细胞实验最佳抗生素浓度确认

在哺乳动物细胞中产生稳定的细胞系时，如果表达系统携带耐药基因，则通过在培养基中添加抗生素药物来选择稳定转染/转导的细胞是一种有效的方法。由于哺乳动物细胞对抗生素的敏感性因细胞类型而异，因此必须通过单独的杀伤曲线实验来确定杀死非转染或非转导细胞所需的抗生素的最低浓度

稳定细胞株已广泛应用于重组蛋白、抗体生产、检测分析、免疫治疗药物开发等研究领域。

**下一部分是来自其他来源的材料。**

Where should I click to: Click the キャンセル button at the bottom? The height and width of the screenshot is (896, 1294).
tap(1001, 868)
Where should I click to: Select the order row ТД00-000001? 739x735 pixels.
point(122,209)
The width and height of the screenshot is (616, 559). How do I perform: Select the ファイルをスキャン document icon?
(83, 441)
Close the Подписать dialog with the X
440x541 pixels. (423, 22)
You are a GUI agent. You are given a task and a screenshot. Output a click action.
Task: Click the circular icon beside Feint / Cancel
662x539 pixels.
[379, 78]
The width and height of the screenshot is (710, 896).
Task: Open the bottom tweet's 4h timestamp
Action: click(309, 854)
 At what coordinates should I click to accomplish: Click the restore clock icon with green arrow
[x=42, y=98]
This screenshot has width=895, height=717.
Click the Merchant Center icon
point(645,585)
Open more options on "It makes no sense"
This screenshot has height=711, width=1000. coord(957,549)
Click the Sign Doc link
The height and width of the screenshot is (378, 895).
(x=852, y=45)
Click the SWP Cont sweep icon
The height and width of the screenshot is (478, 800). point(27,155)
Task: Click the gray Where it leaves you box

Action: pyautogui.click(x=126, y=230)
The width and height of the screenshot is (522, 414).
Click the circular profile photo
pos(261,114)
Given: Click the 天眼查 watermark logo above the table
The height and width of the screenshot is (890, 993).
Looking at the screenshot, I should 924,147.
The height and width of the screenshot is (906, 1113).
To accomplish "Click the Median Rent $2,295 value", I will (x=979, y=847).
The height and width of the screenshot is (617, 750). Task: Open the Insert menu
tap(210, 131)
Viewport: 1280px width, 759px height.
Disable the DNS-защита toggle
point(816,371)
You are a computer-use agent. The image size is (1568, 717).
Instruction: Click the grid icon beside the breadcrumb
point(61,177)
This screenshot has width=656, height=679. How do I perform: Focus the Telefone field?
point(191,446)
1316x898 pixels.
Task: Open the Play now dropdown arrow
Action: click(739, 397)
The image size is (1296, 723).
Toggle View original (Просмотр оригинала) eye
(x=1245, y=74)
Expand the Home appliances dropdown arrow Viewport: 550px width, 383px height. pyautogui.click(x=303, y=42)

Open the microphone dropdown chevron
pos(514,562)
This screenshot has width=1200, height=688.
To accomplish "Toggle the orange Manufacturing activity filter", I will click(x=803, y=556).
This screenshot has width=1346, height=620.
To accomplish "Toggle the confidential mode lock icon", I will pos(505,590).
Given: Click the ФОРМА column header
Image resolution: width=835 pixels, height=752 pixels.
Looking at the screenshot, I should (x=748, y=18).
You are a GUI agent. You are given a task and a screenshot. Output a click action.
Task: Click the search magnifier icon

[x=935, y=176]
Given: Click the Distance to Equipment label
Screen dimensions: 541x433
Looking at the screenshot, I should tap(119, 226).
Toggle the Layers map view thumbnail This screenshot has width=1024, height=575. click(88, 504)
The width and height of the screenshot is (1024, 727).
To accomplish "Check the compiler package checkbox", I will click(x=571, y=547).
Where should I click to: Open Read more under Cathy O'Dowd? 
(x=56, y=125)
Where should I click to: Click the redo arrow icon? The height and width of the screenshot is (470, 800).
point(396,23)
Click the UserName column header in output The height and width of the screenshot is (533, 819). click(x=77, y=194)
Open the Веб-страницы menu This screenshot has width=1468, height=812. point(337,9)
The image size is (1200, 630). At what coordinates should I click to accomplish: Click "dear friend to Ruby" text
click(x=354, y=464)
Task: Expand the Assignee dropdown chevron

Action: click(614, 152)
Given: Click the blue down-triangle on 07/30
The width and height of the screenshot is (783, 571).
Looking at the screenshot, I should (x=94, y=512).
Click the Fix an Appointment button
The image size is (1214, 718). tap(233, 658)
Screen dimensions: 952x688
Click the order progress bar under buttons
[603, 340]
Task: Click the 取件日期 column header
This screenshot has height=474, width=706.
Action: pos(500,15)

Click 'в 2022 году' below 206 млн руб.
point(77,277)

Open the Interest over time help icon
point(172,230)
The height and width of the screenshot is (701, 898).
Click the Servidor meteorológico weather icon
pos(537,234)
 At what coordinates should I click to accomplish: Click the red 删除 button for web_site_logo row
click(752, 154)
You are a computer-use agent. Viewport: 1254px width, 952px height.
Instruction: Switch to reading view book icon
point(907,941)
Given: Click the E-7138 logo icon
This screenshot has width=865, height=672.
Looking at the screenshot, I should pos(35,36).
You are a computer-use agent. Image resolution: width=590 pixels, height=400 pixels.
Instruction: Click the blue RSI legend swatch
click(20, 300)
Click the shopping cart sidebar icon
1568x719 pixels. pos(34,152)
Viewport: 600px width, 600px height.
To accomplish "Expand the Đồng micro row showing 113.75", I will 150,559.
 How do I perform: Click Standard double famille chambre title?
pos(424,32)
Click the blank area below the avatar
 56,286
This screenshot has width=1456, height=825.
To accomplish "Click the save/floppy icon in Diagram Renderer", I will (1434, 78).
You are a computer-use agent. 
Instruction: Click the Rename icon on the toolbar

表达的蛋白/抗体稳定性更好，批次间差异小，是生物医药研发的基础。

以 puromycin 为例：

1. 从液氮罐中取出细胞冻存管，迅速放入 37℃ 水浴中，并不时摇动使其尽快解冻；
2. 完全解冻后，1300 rpm，离心 3 min，75% 酒精擦拭冻存管消毒后，移至生物安全柜；
3. 吸去冻存液上清，加入 1 mL 新鲜的完全培养基重悬细胞，将细胞悬液接种至含有 3 mL 含完全培养基的 6-cm dish 中，轻轻晃匀后置于 37℃、5% CO₂  培养箱；
4. 24 h 后更换一次培养液继续培养，待细胞汇合度达 80% 左右传代培养，胰酶消化传代；

以 48孔 板铺细胞，根据每孔推荐的细胞量加入对应体积的上述细胞悬液，以培养基补足体积至 500μl，细胞密度在 50%-80% 之间；

1. 铺板第二天，先将 puromycin 用培养基稀释至 0μg/ml、0.5μg/ml、1μg/ml、2μg/ml、4μg/ml、 6μg/ml、8μg/ml、10μg/ml，然后加入到准备好的、含有细胞的 48 孔板中；
2. 加 puromycin 两天后观察细胞状态（未加药组密度在 60%～90% 之间），最低导致细胞死亡殆尽的浓度，即为该细胞 puromycin 筛选的最佳浓度。

1. 若上述过程未筛选到有效杀伤浓度，或者设计的最低浓度也将细胞全部杀伤，需重新设计药物梯度筛选；
2. 一些细胞对特定的抗生素敏感性高，若出现某种抗生素即便低剂量也致死的情况，需要更换载体抗性基因及抗生素种类。